**PROMPT**
What you return should be the exact lines from the one with "The image size is (644, 308)." to the end of the records below, both included, and no pictures.

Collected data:
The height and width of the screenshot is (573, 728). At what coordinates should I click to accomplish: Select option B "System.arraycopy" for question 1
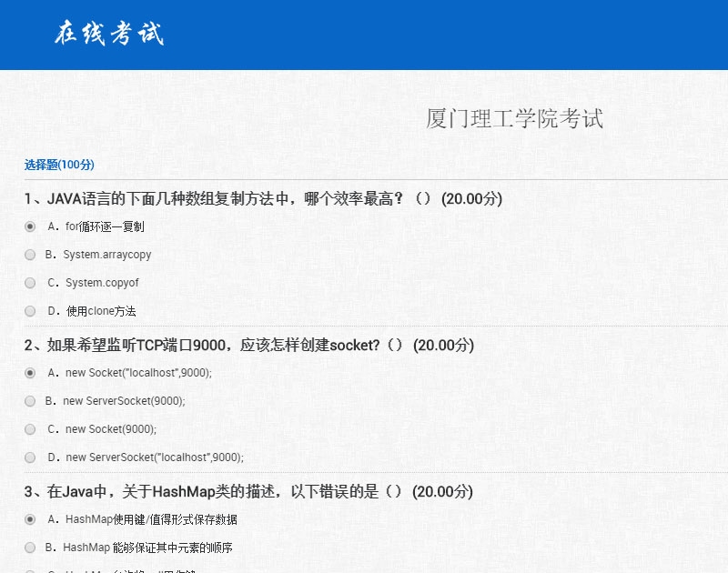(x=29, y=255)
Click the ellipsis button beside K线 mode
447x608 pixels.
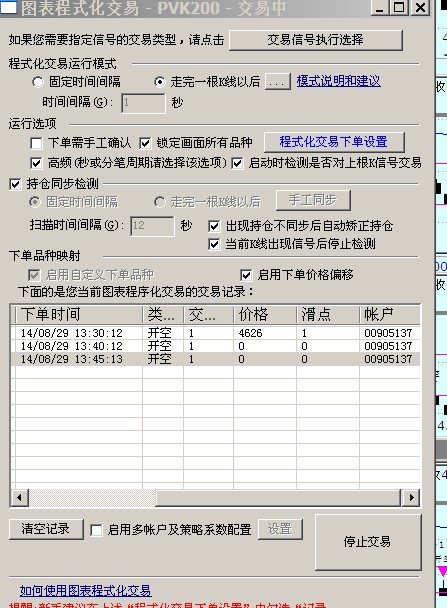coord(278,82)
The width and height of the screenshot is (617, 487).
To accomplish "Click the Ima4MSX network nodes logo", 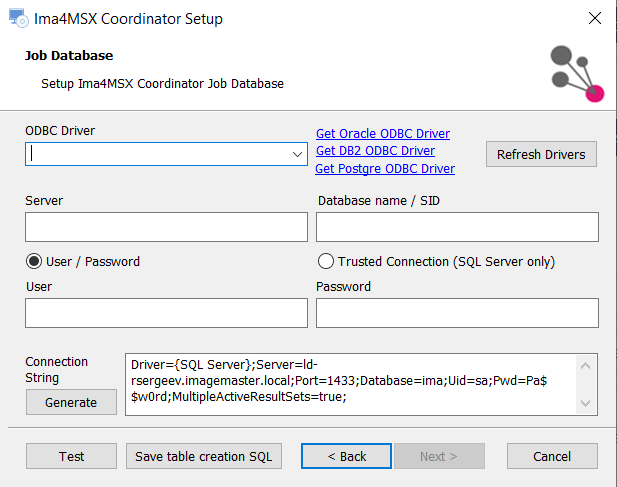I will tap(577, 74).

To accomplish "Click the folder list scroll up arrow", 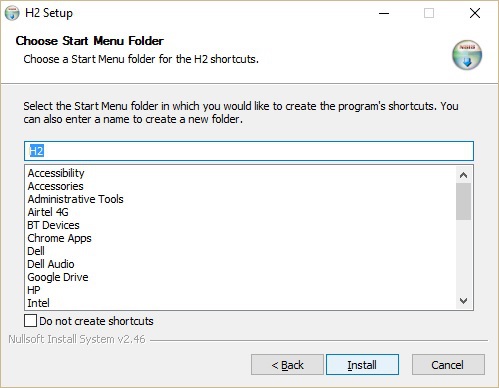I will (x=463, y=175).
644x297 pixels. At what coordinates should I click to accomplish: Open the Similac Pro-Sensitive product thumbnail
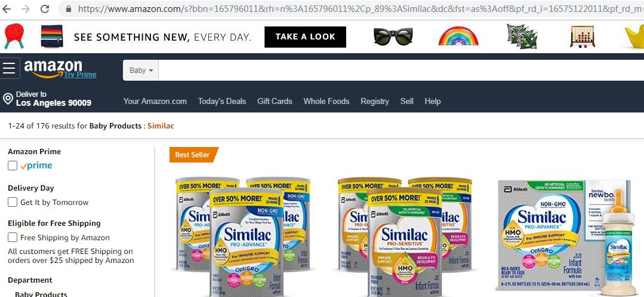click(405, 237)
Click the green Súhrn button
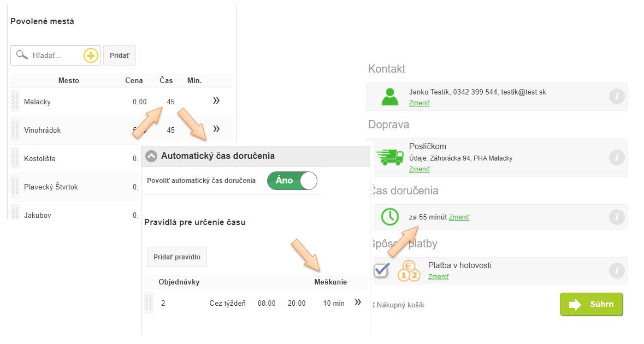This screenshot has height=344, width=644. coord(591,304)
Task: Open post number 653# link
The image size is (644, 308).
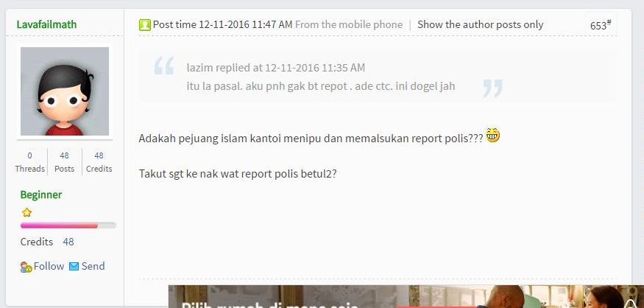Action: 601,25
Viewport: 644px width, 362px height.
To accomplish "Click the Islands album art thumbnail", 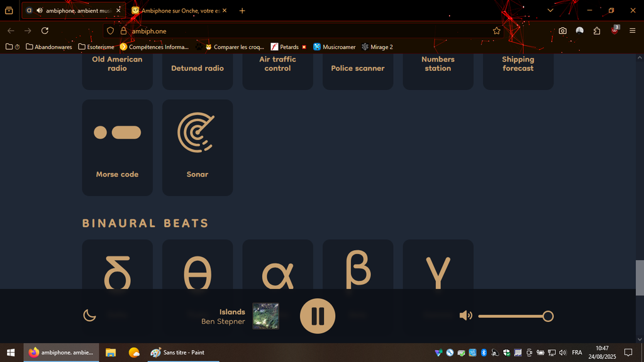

**YOUR SOLUTION**
The image size is (644, 308).
Action: 601,25
Viewport: 644px width, 362px height.
To accomplish "Click the Islands album art thumbnail", 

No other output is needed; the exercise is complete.